Lawrence wagged his finger. “You’ll never get ahead if you don’t suck it up, Rob. If you want my job one day, you need to own your successes.”
This didn’t feel like a success. Tessa Parvin should never have had to resort to kidnapping to get the police to take her daughter’s disappearance seriously. Besides, Arina’s killer was still out there and it was his job to hunt that person down. He wanted justice for the Parvin family.
With the case wrapped up, Rob decided to go home early and take Trigger to the park. He called Jo, but her phone diverted straight to voicemail, which meant she was busy. Had she managed to convince her superiors to second her to their team yet?
As he stepped outside the police station, he was besieged by a reporter. The young women thrust a recorder under his nose and asked, “How do you feel now that Katie’s kidnapper is in custody?”

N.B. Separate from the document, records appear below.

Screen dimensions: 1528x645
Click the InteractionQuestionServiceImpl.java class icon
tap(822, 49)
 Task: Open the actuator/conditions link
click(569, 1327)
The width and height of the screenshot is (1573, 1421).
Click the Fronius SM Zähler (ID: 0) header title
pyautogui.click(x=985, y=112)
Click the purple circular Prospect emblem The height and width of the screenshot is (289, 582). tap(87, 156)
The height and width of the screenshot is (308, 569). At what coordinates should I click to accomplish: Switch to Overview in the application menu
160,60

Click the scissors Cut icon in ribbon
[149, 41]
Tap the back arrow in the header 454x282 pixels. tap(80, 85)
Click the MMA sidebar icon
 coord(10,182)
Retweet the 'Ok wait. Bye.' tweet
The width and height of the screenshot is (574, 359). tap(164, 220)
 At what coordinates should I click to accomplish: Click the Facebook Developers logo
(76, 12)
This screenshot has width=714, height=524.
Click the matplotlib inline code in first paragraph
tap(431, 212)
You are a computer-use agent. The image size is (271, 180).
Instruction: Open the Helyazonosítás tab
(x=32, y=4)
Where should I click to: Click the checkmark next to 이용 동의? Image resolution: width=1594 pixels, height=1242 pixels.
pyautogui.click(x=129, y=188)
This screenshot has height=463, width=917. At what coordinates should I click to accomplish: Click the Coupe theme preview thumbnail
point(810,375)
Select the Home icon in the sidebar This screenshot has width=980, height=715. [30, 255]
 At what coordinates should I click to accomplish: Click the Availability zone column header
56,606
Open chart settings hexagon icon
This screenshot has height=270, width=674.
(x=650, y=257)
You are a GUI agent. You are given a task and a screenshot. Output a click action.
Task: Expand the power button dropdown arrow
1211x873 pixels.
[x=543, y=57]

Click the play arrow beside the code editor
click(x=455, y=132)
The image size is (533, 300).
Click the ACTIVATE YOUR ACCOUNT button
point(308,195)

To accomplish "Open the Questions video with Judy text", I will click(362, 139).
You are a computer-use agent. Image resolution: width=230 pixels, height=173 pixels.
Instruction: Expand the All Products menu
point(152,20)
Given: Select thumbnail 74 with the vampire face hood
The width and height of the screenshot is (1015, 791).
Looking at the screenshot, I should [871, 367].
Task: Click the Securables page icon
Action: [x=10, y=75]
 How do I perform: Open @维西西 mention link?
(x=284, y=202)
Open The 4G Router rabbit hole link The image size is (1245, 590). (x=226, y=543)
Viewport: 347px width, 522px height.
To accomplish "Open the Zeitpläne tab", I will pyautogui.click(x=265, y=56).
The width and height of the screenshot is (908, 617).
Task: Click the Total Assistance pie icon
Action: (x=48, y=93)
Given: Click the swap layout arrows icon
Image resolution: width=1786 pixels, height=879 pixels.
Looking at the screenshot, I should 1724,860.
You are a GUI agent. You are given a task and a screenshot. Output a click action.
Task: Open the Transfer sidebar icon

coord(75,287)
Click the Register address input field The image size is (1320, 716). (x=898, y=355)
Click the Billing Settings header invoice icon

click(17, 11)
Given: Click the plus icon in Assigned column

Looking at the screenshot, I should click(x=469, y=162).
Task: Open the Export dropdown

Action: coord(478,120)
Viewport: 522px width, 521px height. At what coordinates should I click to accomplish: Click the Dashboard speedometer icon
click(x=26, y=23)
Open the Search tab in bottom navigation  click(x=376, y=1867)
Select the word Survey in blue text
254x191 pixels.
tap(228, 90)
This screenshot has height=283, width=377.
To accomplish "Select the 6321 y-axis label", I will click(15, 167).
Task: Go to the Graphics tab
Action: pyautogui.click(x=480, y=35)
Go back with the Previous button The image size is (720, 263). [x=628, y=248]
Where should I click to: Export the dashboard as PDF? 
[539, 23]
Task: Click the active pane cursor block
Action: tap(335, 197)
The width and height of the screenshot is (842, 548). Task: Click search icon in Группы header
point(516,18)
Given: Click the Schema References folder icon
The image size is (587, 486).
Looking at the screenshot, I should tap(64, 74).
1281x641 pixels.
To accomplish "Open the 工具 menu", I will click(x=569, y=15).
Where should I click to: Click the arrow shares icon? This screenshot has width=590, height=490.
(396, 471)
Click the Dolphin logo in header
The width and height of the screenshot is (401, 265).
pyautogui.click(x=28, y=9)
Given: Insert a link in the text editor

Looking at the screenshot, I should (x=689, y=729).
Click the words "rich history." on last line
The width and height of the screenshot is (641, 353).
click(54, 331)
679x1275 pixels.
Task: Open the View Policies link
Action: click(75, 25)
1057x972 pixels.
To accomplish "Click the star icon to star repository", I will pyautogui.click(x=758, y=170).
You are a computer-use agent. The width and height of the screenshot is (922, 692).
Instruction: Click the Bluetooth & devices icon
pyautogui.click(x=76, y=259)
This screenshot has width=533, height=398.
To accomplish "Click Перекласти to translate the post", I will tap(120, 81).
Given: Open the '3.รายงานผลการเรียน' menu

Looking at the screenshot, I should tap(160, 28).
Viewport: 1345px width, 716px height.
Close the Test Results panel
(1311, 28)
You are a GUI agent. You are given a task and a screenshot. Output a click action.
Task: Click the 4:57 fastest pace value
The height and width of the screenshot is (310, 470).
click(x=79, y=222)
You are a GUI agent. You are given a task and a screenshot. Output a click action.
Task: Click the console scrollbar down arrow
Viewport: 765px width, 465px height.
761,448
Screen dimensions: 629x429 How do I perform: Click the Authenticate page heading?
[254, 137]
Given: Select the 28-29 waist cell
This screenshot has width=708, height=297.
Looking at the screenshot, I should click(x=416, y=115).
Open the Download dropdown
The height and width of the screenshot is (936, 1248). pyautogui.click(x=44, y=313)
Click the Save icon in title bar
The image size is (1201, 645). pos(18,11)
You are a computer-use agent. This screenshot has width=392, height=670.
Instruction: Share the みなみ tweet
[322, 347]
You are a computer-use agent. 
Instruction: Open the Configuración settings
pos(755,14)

“I’m delighted,” he said, pushing past her.
She ran alongside him. “Do you think Tessa Parvin will get a reduced sentence seeing as it’s the police's fault she was put in this position?”
“I can’t comment on the outcome of the trial,” he said, annoyed.
“Are you in charge of her daughter’s case?”
“Yes, now if you’ll excuse me.” He managed to get away from her and jump into a passing taxi, even though it was less than a kilometre to his house.
He’d just paid the fare when Jo rang him back.